>>>
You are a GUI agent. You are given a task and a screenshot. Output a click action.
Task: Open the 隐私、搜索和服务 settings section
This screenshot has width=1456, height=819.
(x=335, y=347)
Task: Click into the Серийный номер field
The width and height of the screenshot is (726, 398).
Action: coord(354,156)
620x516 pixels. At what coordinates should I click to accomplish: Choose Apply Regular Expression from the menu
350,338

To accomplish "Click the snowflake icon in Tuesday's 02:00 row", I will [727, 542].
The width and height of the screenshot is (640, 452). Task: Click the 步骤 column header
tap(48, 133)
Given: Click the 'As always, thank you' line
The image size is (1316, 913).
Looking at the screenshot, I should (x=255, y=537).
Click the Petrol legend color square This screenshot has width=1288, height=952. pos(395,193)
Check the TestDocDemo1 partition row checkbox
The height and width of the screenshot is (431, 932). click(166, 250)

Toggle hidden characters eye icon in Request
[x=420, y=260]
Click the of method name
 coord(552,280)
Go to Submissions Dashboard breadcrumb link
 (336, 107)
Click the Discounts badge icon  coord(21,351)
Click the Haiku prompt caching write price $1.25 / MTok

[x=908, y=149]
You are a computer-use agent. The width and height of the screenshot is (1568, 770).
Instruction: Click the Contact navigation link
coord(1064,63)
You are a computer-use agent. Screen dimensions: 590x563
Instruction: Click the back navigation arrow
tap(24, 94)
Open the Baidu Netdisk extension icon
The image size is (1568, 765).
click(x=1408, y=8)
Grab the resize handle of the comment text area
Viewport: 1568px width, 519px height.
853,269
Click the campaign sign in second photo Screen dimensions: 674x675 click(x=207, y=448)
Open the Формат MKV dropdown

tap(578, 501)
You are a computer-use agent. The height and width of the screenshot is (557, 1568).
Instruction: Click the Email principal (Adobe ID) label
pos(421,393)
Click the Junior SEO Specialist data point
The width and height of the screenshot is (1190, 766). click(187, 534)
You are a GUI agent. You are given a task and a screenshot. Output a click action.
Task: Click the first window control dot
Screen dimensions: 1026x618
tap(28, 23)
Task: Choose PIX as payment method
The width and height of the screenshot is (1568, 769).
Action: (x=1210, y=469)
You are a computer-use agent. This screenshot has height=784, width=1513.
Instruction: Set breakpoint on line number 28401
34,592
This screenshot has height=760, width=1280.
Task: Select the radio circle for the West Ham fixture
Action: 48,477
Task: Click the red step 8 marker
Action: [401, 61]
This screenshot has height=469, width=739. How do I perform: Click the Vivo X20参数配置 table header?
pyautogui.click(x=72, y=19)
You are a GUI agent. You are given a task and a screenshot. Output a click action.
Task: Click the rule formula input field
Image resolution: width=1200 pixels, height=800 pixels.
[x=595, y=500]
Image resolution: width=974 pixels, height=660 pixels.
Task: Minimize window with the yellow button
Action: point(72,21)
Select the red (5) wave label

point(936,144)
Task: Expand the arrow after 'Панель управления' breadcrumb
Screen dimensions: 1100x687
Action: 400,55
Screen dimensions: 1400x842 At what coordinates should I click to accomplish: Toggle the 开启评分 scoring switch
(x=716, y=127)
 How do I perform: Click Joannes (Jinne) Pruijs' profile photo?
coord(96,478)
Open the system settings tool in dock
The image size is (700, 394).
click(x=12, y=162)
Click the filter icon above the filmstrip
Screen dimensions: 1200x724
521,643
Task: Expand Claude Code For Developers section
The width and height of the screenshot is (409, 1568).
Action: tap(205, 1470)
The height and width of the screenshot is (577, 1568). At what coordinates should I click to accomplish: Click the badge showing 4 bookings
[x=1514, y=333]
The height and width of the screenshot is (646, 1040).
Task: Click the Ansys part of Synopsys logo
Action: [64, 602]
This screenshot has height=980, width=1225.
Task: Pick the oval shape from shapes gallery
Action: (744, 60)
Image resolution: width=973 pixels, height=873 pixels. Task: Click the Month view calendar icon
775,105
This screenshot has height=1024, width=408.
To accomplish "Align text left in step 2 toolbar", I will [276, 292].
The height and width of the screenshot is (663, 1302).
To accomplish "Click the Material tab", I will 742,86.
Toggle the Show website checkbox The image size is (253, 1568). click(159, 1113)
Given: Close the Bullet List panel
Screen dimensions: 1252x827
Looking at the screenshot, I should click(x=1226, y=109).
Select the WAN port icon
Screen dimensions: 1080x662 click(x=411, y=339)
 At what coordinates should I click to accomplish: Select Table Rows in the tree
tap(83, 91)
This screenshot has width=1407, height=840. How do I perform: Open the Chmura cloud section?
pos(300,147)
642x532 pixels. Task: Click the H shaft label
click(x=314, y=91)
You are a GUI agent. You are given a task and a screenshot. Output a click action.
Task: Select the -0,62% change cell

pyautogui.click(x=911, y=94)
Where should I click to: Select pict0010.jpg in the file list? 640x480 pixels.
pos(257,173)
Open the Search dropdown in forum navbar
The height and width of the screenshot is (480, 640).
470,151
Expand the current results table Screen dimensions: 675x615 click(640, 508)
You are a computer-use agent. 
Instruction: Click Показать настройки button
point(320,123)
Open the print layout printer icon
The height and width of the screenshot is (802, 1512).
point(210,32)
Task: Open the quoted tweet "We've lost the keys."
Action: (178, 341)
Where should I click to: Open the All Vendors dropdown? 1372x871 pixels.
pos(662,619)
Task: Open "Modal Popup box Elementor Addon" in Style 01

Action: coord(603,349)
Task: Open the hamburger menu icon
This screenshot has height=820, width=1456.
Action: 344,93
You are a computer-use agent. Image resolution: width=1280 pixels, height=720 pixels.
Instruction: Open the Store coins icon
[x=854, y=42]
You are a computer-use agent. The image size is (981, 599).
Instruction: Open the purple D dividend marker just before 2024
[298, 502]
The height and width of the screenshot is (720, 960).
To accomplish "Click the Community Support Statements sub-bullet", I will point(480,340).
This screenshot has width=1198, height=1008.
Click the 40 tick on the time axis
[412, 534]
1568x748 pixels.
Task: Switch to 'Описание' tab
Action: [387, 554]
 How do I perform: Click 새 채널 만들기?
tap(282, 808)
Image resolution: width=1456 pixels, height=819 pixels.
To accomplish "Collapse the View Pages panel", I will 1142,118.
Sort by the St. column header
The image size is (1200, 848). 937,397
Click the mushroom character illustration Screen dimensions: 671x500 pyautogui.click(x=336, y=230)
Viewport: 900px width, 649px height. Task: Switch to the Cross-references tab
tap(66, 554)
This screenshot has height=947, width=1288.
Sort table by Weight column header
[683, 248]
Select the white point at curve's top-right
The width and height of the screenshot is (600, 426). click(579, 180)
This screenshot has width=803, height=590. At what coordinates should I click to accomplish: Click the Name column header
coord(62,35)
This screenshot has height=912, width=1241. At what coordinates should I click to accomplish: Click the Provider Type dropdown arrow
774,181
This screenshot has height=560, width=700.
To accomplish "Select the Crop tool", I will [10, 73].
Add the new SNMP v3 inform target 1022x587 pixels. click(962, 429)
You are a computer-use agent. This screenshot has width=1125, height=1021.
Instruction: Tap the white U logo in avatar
<<<
*What you will do*. Please copy out all of the records above, line for line and unchanged.

*Written answer*.
You are a GUI agent. You are given a task and a screenshot. Output a click action.
Task: Open the 隐私、搜索和服务 settings section
This screenshot has width=1456, height=819.
(x=335, y=347)
Task: Click into the Серийный номер field
The width and height of the screenshot is (726, 398).
Action: coord(354,156)
620x516 pixels. At what coordinates should I click to accomplish: Choose Apply Regular Expression from the menu
350,338

To accomplish "Click the snowflake icon in Tuesday's 02:00 row", I will [727, 542].
The width and height of the screenshot is (640, 452). Task: Click the 步骤 column header
tap(48, 133)
Given: Click the 'As always, thank you' line
The image size is (1316, 913).
Looking at the screenshot, I should (x=255, y=537).
Click the Petrol legend color square This screenshot has width=1288, height=952. pos(395,193)
Check the TestDocDemo1 partition row checkbox
The height and width of the screenshot is (431, 932). click(166, 250)

Toggle hidden characters eye icon in Request
[x=420, y=260]
Click the of method name
 coord(552,280)
Go to Submissions Dashboard breadcrumb link
 (336, 107)
Click the Discounts badge icon  coord(21,351)
Click the Haiku prompt caching write price $1.25 / MTok

[x=908, y=149]
You are a computer-use agent. The width and height of the screenshot is (1568, 770).
Instruction: Click the Contact navigation link
coord(1064,63)
You are a computer-use agent. Screen dimensions: 590x563
Instruction: Click the back navigation arrow
tap(24, 94)
Open the Baidu Netdisk extension icon
The image size is (1568, 765).
click(x=1408, y=8)
Grab the resize handle of the comment text area
Viewport: 1568px width, 519px height.
853,269
Click the campaign sign in second photo Screen dimensions: 674x675 click(x=207, y=448)
Open the Формат MKV dropdown

tap(578, 501)
You are a computer-use agent. The height and width of the screenshot is (557, 1568).
Instruction: Click the Email principal (Adobe ID) label
pos(421,393)
Click the Junior SEO Specialist data point
The width and height of the screenshot is (1190, 766). click(187, 534)
You are a GUI agent. You are given a task and a screenshot. Output a click action.
Task: Click the first window control dot
Screen dimensions: 1026x618
tap(28, 23)
Task: Choose PIX as payment method
The width and height of the screenshot is (1568, 769).
Action: (x=1210, y=469)
You are a computer-use agent. This screenshot has height=784, width=1513.
Instruction: Set breakpoint on line number 28401
34,592
This screenshot has height=760, width=1280.
Task: Select the radio circle for the West Ham fixture
Action: 48,477
Task: Click the red step 8 marker
Action: [401, 61]
This screenshot has height=469, width=739. How do I perform: Click the Vivo X20参数配置 table header?
pyautogui.click(x=72, y=19)
You are a GUI agent. You are given a task and a screenshot. Output a click action.
Task: Click the rule formula input field
Image resolution: width=1200 pixels, height=800 pixels.
[x=595, y=500]
Image resolution: width=974 pixels, height=660 pixels.
Task: Minimize window with the yellow button
Action: point(72,21)
Select the red (5) wave label

point(936,144)
Task: Expand the arrow after 'Панель управления' breadcrumb
Screen dimensions: 1100x687
Action: 400,55
Screen dimensions: 1400x842 At what coordinates should I click to accomplish: Toggle the 开启评分 scoring switch
(x=716, y=127)
 How do I perform: Click Joannes (Jinne) Pruijs' profile photo?
coord(96,478)
Open the system settings tool in dock
The image size is (700, 394).
click(x=12, y=162)
Click the filter icon above the filmstrip
Screen dimensions: 1200x724
521,643
Task: Expand Claude Code For Developers section
The width and height of the screenshot is (409, 1568).
Action: tap(205, 1470)
The height and width of the screenshot is (577, 1568). At what coordinates should I click to accomplish: Click the badge showing 4 bookings
[x=1514, y=333]
The height and width of the screenshot is (646, 1040).
Task: Click the Ansys part of Synopsys logo
Action: [64, 602]
This screenshot has height=980, width=1225.
Task: Pick the oval shape from shapes gallery
Action: (744, 60)
Image resolution: width=973 pixels, height=873 pixels. Task: Click the Month view calendar icon
775,105
This screenshot has height=1024, width=408.
To accomplish "Align text left in step 2 toolbar", I will [276, 292].
The height and width of the screenshot is (663, 1302).
To accomplish "Click the Material tab", I will 742,86.
Toggle the Show website checkbox The image size is (253, 1568). click(159, 1113)
Given: Close the Bullet List panel
Screen dimensions: 1252x827
Looking at the screenshot, I should click(x=1226, y=109).
Select the WAN port icon
Screen dimensions: 1080x662 click(x=411, y=339)
 At what coordinates should I click to accomplish: Select Table Rows in the tree
tap(83, 91)
This screenshot has width=1407, height=840. How do I perform: Open the Chmura cloud section?
pos(300,147)
642x532 pixels. Task: Click the H shaft label
click(x=314, y=91)
You are a GUI agent. You are given a task and a screenshot. Output a click action.
Task: Select the -0,62% change cell

pyautogui.click(x=911, y=94)
Where should I click to: Select pict0010.jpg in the file list? 640x480 pixels.
pos(257,173)
Open the Search dropdown in forum navbar
The height and width of the screenshot is (480, 640).
470,151
Expand the current results table Screen dimensions: 675x615 click(640, 508)
You are a computer-use agent. 
Instruction: Click Показать настройки button
point(320,123)
Open the print layout printer icon
The height and width of the screenshot is (802, 1512).
point(210,32)
Task: Open the quoted tweet "We've lost the keys."
Action: (178, 341)
Where should I click to: Open the All Vendors dropdown? 1372x871 pixels.
pos(662,619)
Task: Open "Modal Popup box Elementor Addon" in Style 01

Action: coord(603,349)
Task: Open the hamburger menu icon
This screenshot has height=820, width=1456.
Action: 344,93
You are a computer-use agent. Image resolution: width=1280 pixels, height=720 pixels.
Instruction: Open the Store coins icon
[x=854, y=42]
You are a computer-use agent. The image size is (981, 599).
Instruction: Open the purple D dividend marker just before 2024
[298, 502]
The height and width of the screenshot is (720, 960).
To accomplish "Click the Community Support Statements sub-bullet", I will point(480,340).
This screenshot has width=1198, height=1008.
Click the 40 tick on the time axis
[412, 534]
1568x748 pixels.
Task: Switch to 'Описание' tab
Action: [387, 554]
 How do I perform: Click 새 채널 만들기?
tap(282, 808)
Image resolution: width=1456 pixels, height=819 pixels.
To accomplish "Collapse the View Pages panel", I will 1142,118.
Sort by the St. column header
The image size is (1200, 848). 937,397
Click the mushroom character illustration Screen dimensions: 671x500 pyautogui.click(x=336, y=230)
Viewport: 900px width, 649px height. Task: Switch to the Cross-references tab
tap(66, 554)
This screenshot has height=947, width=1288.
Sort table by Weight column header
[683, 248]
Select the white point at curve's top-right
The width and height of the screenshot is (600, 426). click(579, 180)
This screenshot has width=803, height=590. At what coordinates should I click to accomplish: Click the Name column header
coord(62,35)
This screenshot has height=912, width=1241. At what coordinates should I click to accomplish: Click the Provider Type dropdown arrow
774,181
This screenshot has height=560, width=700.
To accomplish "Select the Crop tool", I will [10, 73].
Add the new SNMP v3 inform target 1022x587 pixels. click(962, 429)
You are a computer-use agent. This screenshot has width=1125, height=1021.
Instruction: Tap the white U logo in avatar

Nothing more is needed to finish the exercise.